# GTA 5 wenig FPS



## AJ_ASAP (8. März 2020)

Jo was geht,

hab mir vor kurzem nh neue CPU geholt (FX-6100), dazu meine Aktuelle Grafikkarte 1050 TI.

nun erreiche ich in GTA online sowie story mode bis zu 30-40 FPS. 50-60 FPS wenn ich bei wiese oder wasser bin.
meine Grafik Einstellungen sind alle auf normal und nichts bringt, ich habe bis jetzt alles versucht aber nichts hats gebracht. Hat jemand vielleicht eine Idee mehr FPS zu bekommen?
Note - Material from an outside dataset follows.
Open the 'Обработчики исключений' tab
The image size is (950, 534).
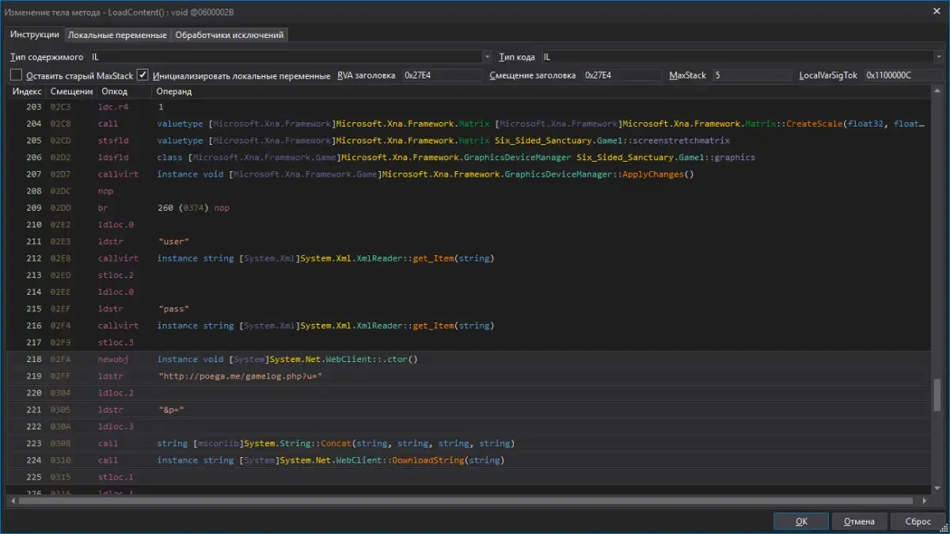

Hab jetzt viele CPU‘s gekauft und hab bei keiner nen unterschied gemerkt, ist wie man sieht Geld verschwenderei.

würde mich auf eine Antwort freuen.


----------



## MichaelG (8. März 2020)

Natürlich ist es die Frage was für Hardware Du vorher schon gekauft hast. Wenn das auch so alte Technik war wie die FX 6100 hat das auch keinen Sinn gemacht.

GTA V ist schon ziemlich hardwarelastig. Eine 1050ti ist auch nicht mehr ausreichend. 4 GB VRAM sind mittlerweile zu wenig. Da eher würde ich an Deiner Stelle eine GTX 1060 oder RTX 2060 bzw. aufwärts nehmen. Mindestens mit 6 GB VRAM. Besser wäre eine GTX 1070/RTX 2070 mit 8 GB VRAM, wenn es das Budget hergibt oder falls das Budget enger gestrickt ist alternativ eine (deutlich günstigere) Alternative von AMD mit 8 GB VRAM (RX 570/580 z.B.). Die aktuell bei Dir verbaute CPU (FX-6100; Bulldozer-Reihe) ist auch schon wieder mindestens 8 Jahre alt und damals auch kein Topmodell gewesen. Ganz im Gegenteil. Die CPU war damals eine "Billig-CPU" für unter 150 EUR. Da kannst Du Dir den Rest ausrechnen, was die CPU heutzutage leistungsmäßig taugt.

Alles in allem ist das bei Dir aktuell Verbaute nicht gerade gute Ausgangshardware für höhere fps bei einem relativ hardwarelastigen Spiel wie GTA V. Du brauchst nun nicht gerade unbedingt einen Intel i9 oder Ryzen 9 und 32 GB RAM kaufen. Aber Deine aktuell verbaute CPU ist wie gesagt nicht das beste gewesen, was es vor 8 Jahren gab und ist aus dem Grund erst Recht in Relation zu aktueller Hardware ziemlich schwachbrüstig. Ein Ryzen 5 würde Dir hier schon allein einen ordentlichen Leistungsschub verpassen. Dazu eine der o.g. Grafikkarten dazupacken. 4 GB RAM langen heutzutage auch nicht mehr, 8 GB sind mittlerweile die Grenze, 16 GB RAM wären besser (DDR4), 32 GB wären Luxus und nicht unbedingt notwendig. Die alten RAM-Riegel (DDR3) passen auch nicht mehr bei der neuen Technik. Ein neues Mainboard bräuchtest Du für die neue CPU sowieso (wegen anderen Sockel für die CPU, dem anderen Chipsatz usw.). Quasi bräuchtest Du unter dem Strich ein komplettes Aufrüstungskit aus Mainboard, CPU+Kühler, RAM und Grafikkarte.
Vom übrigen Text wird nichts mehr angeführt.